No issue better illustrates how far the business community has moved on the American political spectrum than climate change. At the turn of the millenium, big business was in the vanguard of climate denial. But in the last decade, that has changed. While President Trump yesterday formally notified the UN that the U.S. was withdrawing from the Paris Accord, nearly every big company now has a serious carbon control effort in place.

“Everybody that I’ve talked to, with very few exceptions, accepts the fact that climate change is occurring,” Carlyle co-founder David Rubenstein said in a piece published yesterday, when asked how his business and finance colleagues view the issue. “Some subset of that group, maybe 15%, are not yet convinced that it’s man-made as opposed to naturally occurring. That means, therefore, at least from the people I’ve talked to, 85% of them believe that man-made factors are contributing to climate change and that something needs to be done about human behavior.”

That change has happened partly because business leaders are increasingly witnessing the impact of climate change on their businesses. And it has happened because some see an opportunity in producing products to help move toward a lower carbon economy. But the biggest reason for the change, I believe, has been pressure from employees. A new generation of workers is demanding the businesses they work for step up to the plate.

That employee activism is a good thing…until it’s not. Google employees demonstrated the downside yesterday with their petition demanding their company stop doing business with fossil fuel companies. Really? No realistic analysis I’ve seen shows humanity surviving the next fifty years without large helpings of oil and gas. What purpose is served by denying fuel producers technology that can make them more efficient?

By the way, in the interview cited above, Rubenstein said we are “probably in inning two of a nine inning game” with regard to business efforts to address environmental, social and governance (ESG) issues. That suggests business has a long way to go. But it also suggests it will continue to move in the same direction.

More news below.

Alan Murray
alan.murray@fortune.com
@alansmurray

TOP NEWS

SoftBank Cracks Down 

SoftBank is trying to restore confidence in its big bets, after its backing of WeWork has drawn months of scrutiny.

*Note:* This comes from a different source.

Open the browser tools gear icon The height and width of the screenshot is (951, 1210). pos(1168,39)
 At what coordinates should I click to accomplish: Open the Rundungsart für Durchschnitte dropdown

That means shoring up the corporate governance at some of the companies it backs and restrictions on dual-class shares, moves designed to restrict the nearly free reign enjoyed by some founders—like WeWork founder Adam Neumann, who departed his company with a $1.7 billion payout. FT

China Concessions 

Concessions on U.S. trade tariffs on China could be coming: according to sources quoted by the FT, the White House may pull back 15% levies on $112 billion worth of Chinese imports. That could mark at least a pause in the escalating tit-for-tat trade war between the U.S. and China. But the U.S. will want something back in return: potentially greater IP protection, or assurances of a larger market for agricultural goods. FT

Iran Escalates 

Iran on Monday announced it had launched a new batch of modernized centrifuges, capable of refining uranium 10 times faster, according to the head of the Atomic Energy Organization of Iran. It was another sign that the Iran nuclear accord designed to restrain the country's nuclear capabilities has broken down since the Trump administration reinstated sanctions. Iran also warned that it could escalate its capabilities further if the European countries still committed to the deal don't shield it from the economic cost of U.S. sanctions. Reuters

Collaborate or Isolate? 

How concerned should the U.S. be about China's artificial intelligence capabilities? A U.S. government commission report released on Monday said the government needs to do more to fund A.I., and focused heavily on the progress in China, which aims to be a leader in the field by 2030. But rather than implementing visa and export controls, the report suggests the U.S. should collaborate with China to set standards for responsible A.I. use. Fortune

AROUND THE WATER COOLER

The Boeing Burn

The fall-out from the Boeing scandal drags on, and other than Boeing itself, the hardest hit by the grounding of the 737 MAX has frequently been budget carriers—like Ireland's RyanAir. The airline still had outstanding orders for 30 of the planes this summer; now that number has been cut to 20, and the company said it would cut its growth rate for the current year from 7% to 3%, as it expects it will carry 5 million fewer fliers. Fortune

The Diamond Surplus 

It's not just oil: there's also an oversupply of diamonds. But years of thin profits for the middlemen traders in the diamond industry has finally pushed De Beers, the diamond giant and the industry's price setter, to cut prices for traders by 5%—though on the open market prices have fallen by 9%, according to an analyst. Fortune 

Dominate or Ditch 

That's Uber Eats' strategy: become one of the top two players for food delivery in a city—or get out. The aggressive playbook was unveiled as Uber was revealing the scale of its losses in its last quarterly earnings. It came short of analyst expectations for "gross bookings"—revenue before paying expenses for drivers and others—while the total loss for the unit grew 67% on-year to $316 million. Fortune

Big Beard Demand

As beards have become increasingly popular, so have men realized that getting a beard isn't always easy... or cheap. Products from pens to 'fill in' patchy spots, hair applicators and transplants, beard growth gummies, and even some DIY options (try eyeshadow!), have become more popular, and they've cut into the market for shaving, too: earlier this year, P&G admitted that 'shaving less' had undercut razor profits. WSJ 

This edition of CEO Daily was edited by Katherine Dunn. Find previous editions here, and sign up for other Fortune newsletters here.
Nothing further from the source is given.